# Stored dataset items:

________________

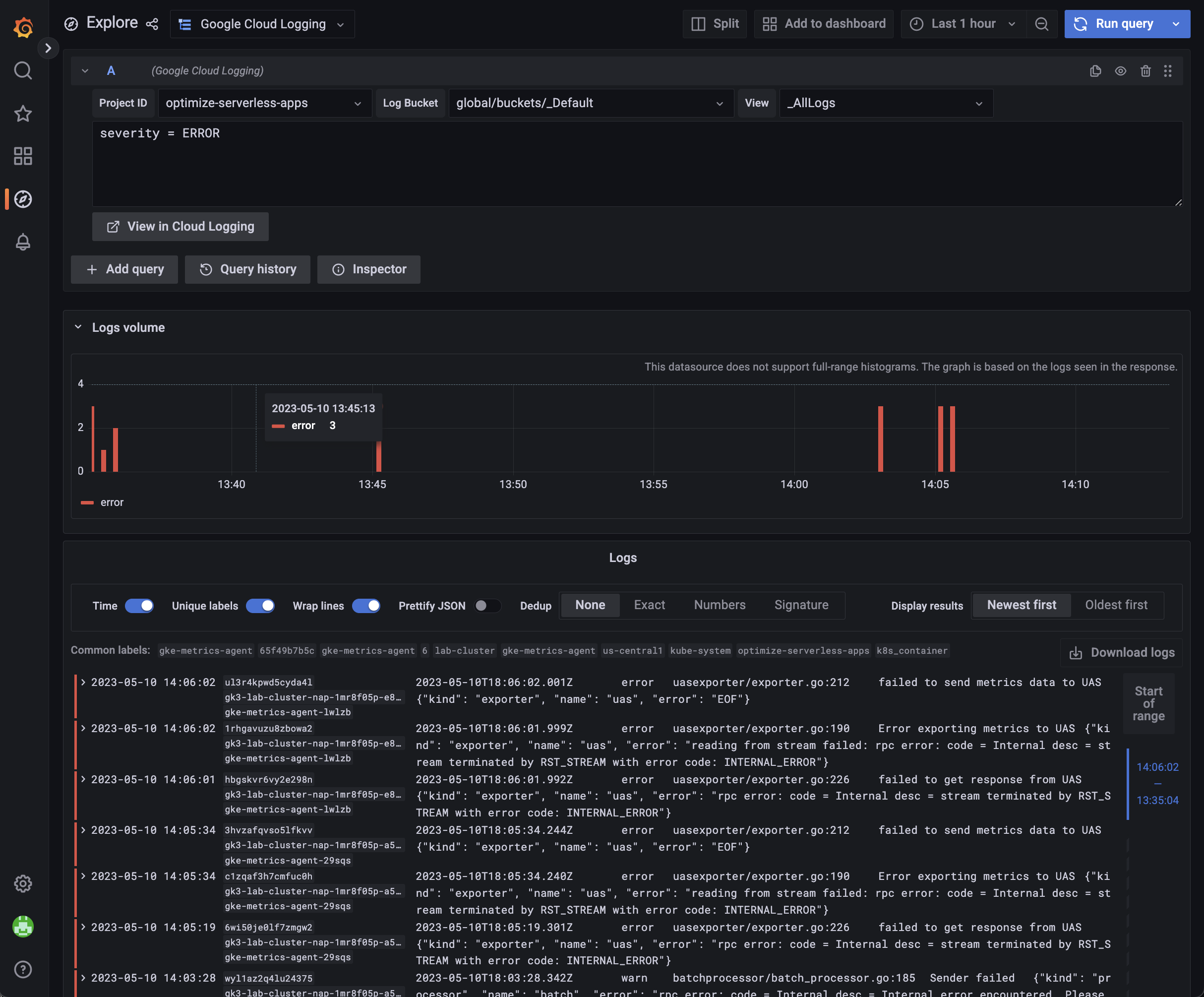The width and height of the screenshot is (1204, 997).
Task: Click the zoom out time range icon
Action: (x=1041, y=24)
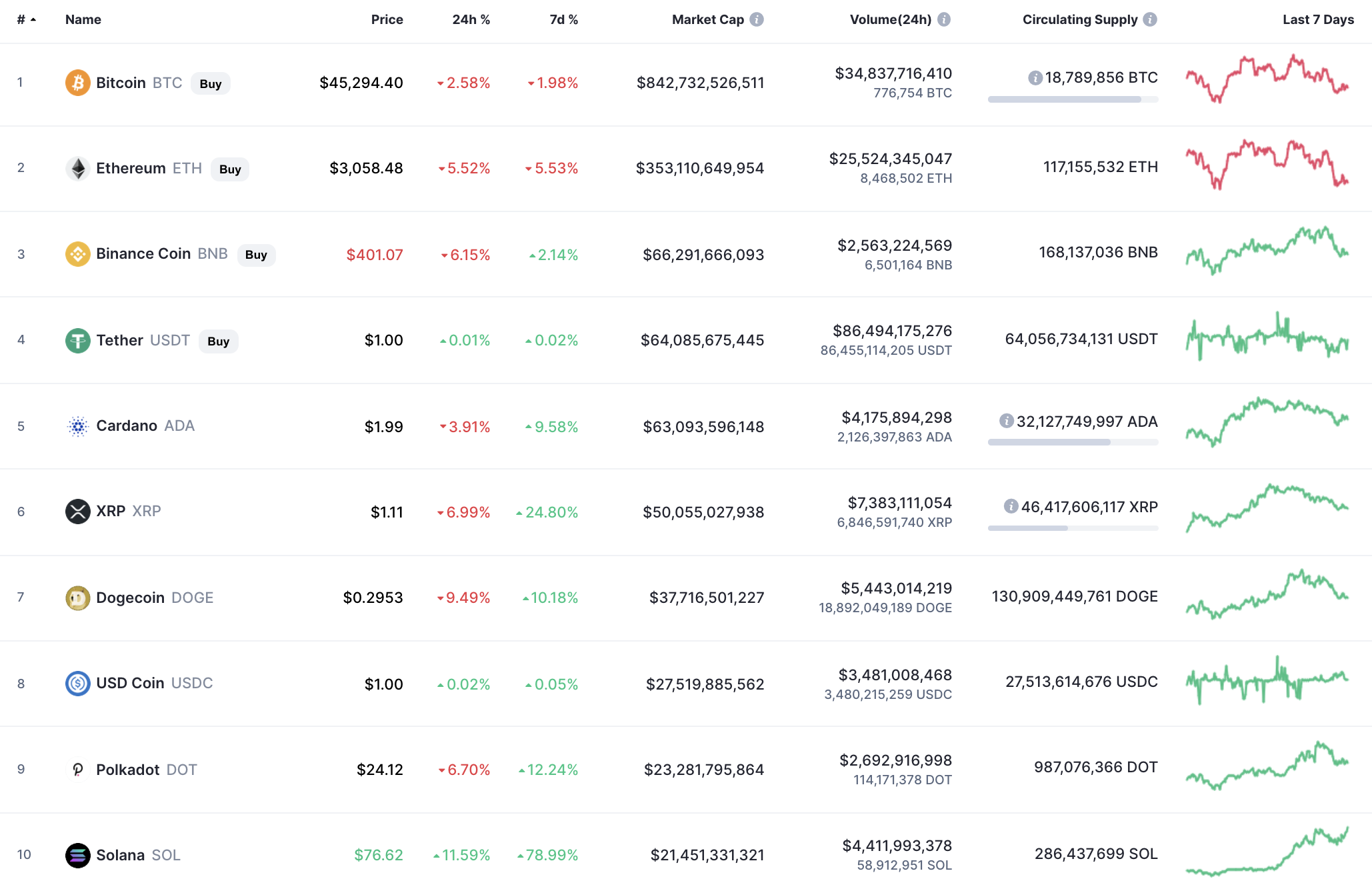Sort by the 7d % column header
Screen dimensions: 1372x887
(x=563, y=19)
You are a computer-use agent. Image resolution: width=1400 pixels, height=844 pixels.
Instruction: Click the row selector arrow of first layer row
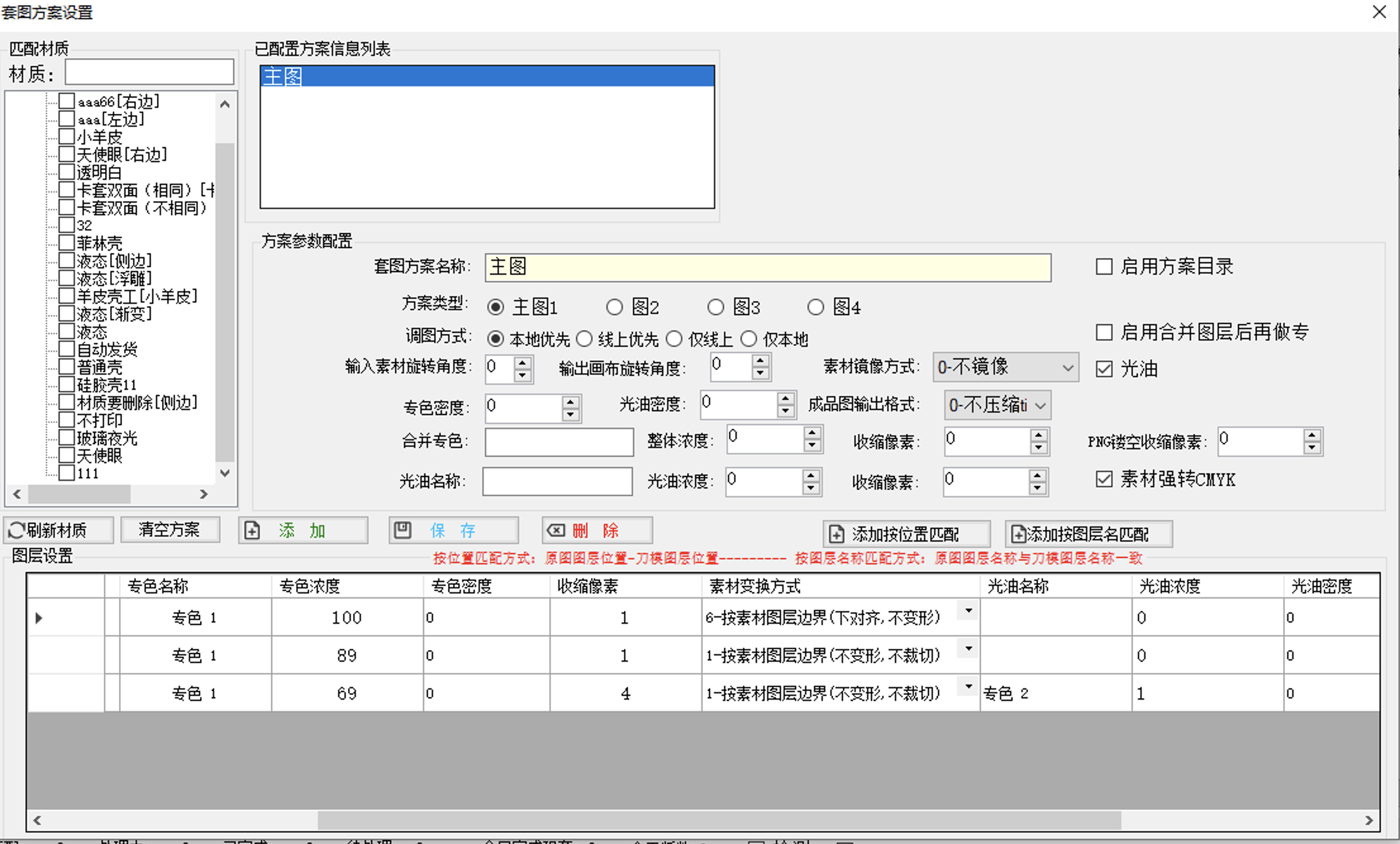tap(39, 617)
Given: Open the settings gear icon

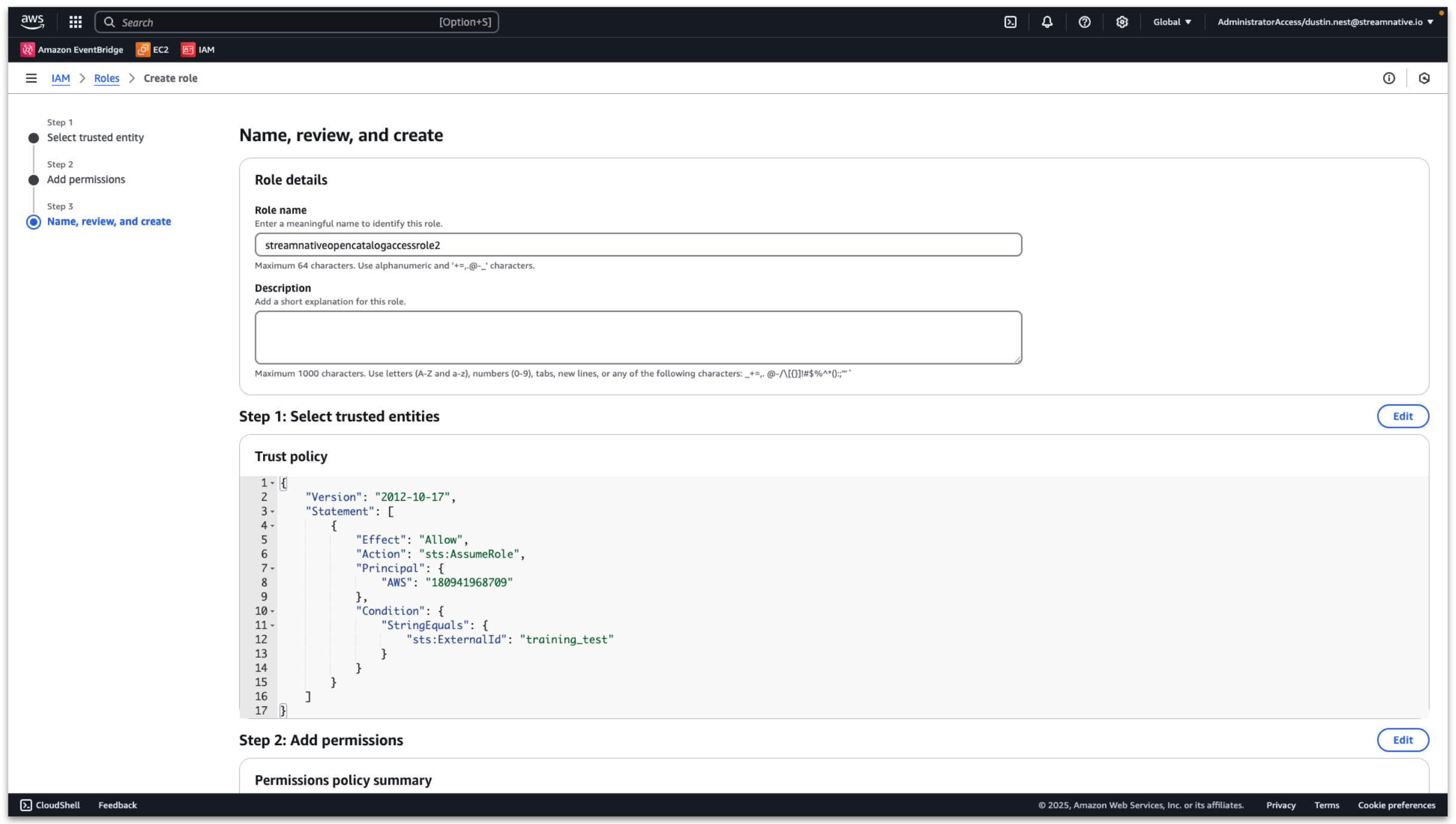Looking at the screenshot, I should [1121, 22].
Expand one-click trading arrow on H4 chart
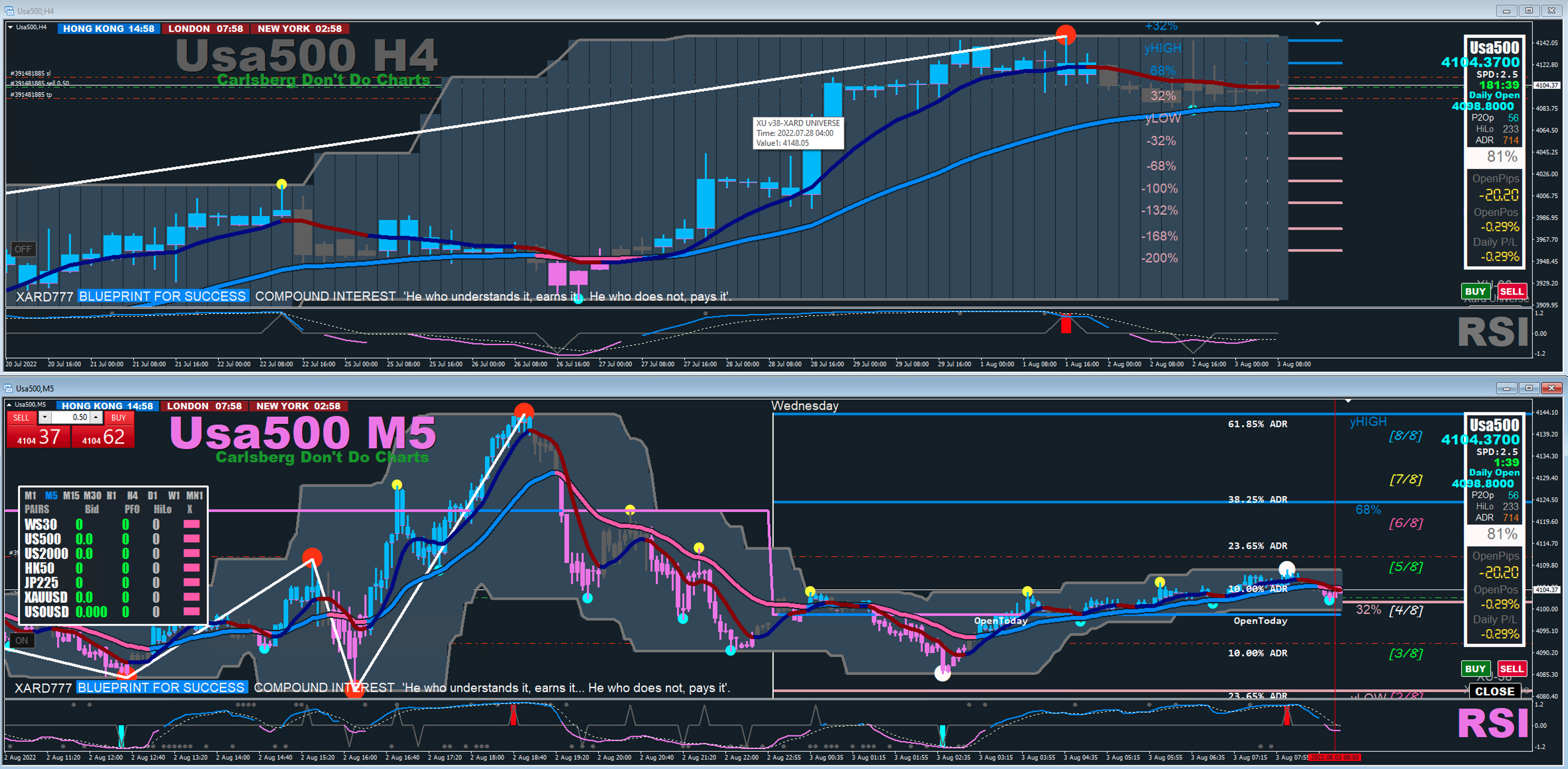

________________

# Exercise aim:
From the line containing "You are a computer-use" to the last line of the records, inclusive, output the lines exactly as written and nothing else; leave out the pictures.

# Written solution:
You are a computer-use agent. Image resolution: width=1400 pixels, height=844 pixels.
Instruction: Click the row selector arrow of first layer row
tap(39, 617)
Given: Open the settings gear icon

Looking at the screenshot, I should [1121, 22].
Expand one-click trading arrow on H4 chart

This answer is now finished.